As temperaturas elevadas intensificam cenários de trabalho extenuante, como na agricultura, na construção civil e na pesca. Ampliam os riscos de acidentes e a ocorrência de eventos climáticos extremos, como as inundações no Rio Grande do Sul em 2024. “Sempre os mais vulneráveis são os mais afetados”, frisa. Essa realidade impacta também na utilização de venenos agrícolas e na incidência de zoonoses, o que amplia os riscos à saúde da e do trabalhador. De forma geral, a preocupação também se entende à climatização dos ambientes: “ainda não estão preparados para o calor”.
A “economia do cuidado” e a invisibilidade do trabalho feminino também são questões sociais centrais para a pesquisadora. As mulheres estão “na primeira linha de enfrentamento” em setores essenciais para o bem-estar e a saúde da população, cada vez mais envelhecida e, por consequência, necessitada de atenção profissional. Muitas vezes, alerta Anaclaudia, elas exercem serviços domésticos e de enfermagem sem a proteção social adequada ou mesmo sem remuneração. “É preciso investimento forte na economia do cuidado. Valorizar esse trabalho. Entender isso como algo importante para a economia”, prescreve.
Por um trabalho que faça sentido
A rejeição à visão meramente produtiva, tópica da lógica econômica dominante, é a forma, proposta pela Universidade, de enxergar as relações de trabalho na Instituição. As pessoas que trabalham, explica a coordenadora de Saúde e Qualidade de Vida da UFPel, Thaíse Farias, não devem ser percebidas como meras ferramentas, como expansão das máquinas a serviço da produção capitalista. As pessoas precisam se sentir satisfeitas, compreender a importância social das suas atividades e o papel do trabalho na sua vida, para o seu desenvolvimento social: “O trabalho precisa fazer sentido para aquele que trabalha”, resume.

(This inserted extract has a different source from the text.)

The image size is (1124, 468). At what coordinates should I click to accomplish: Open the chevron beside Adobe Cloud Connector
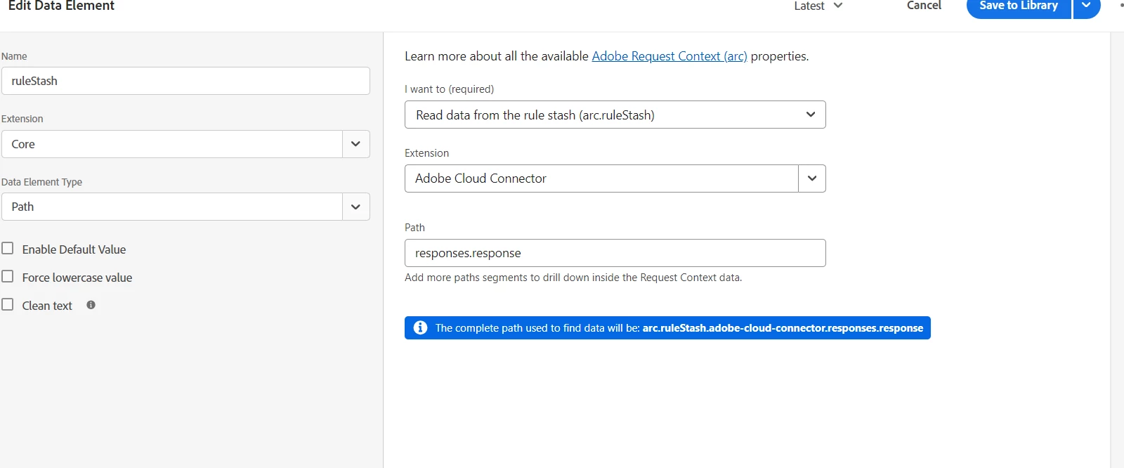click(x=812, y=178)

Em busca de instigar esse reconhecimento na Universidade, a pró-reitora de Gestão com Pessoas da UFPel, Taís Fonseca, observa a valorização das pessoas nos processos de gestão e o incentivo institucional à cultura da participação. “Tudo que acontece dentro da Universidade é pelas pessoas e para as pessoas. Então, nada mais justo do que a gente fazer gestão com elas, com elas no centro de processo participativo”, comenta, ao explicar a recente mudança da nomenclatura para Pró-Reitoria de Gestão com Pessoas, em oposição aos modelos verticais de administração “de Pessoas”.

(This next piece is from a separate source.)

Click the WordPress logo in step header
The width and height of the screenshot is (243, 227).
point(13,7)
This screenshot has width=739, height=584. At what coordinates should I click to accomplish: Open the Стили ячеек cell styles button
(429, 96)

A UFPel engloba aproximadamente 2,7 mil servidoras e servidores em atividade, 1,6 mil inativos e inativas e mais de 400 pensionistas. As equipes terceirizadas e da Empresa Brasileira de Serviços Hospitalares (Ebserh), responsável pela gestão do Hospital Escola da UFPel, também integram esse universo e as ações da Instituição voltadas à garantia de direitos, à capacitação e desenvolvimento da carreira e à saúde. “São três grandes pilares que nos movem no dia a dia”, compara.
A Coordenação de Saúde e Qualidade de Vida, além do trabalho de perícia para afastamento da e do servidor, atua na promoção e prevenção de saúde, desde sintomas de ansiedade e depressão e dificuldades nas relações de trabalho, até questões de segurança, para minimização dos riscos de acidentes. Qualquer pessoa que esteja nessa situação ou identifique em colega pode procurar a assistência da Universidade, presencialmente, pelo e-mail csqv@ufpel.edu.br ou pelos demais canais de comunicação da Coordenação.
O contexto de “retirada de direitos duramente conquistados” por trabalhadores e trabalhadoras, comenta Thaíse, tem mobilizado a Instituição a refletir e organizar o trabalho dentro da Universidade. Um desses movimentos é o processo de revisão dos ambientes de trabalho, iniciado pela Pró-Reitoria, para evitar impactos na saúde física e mental, a partir de intervenções preventivas.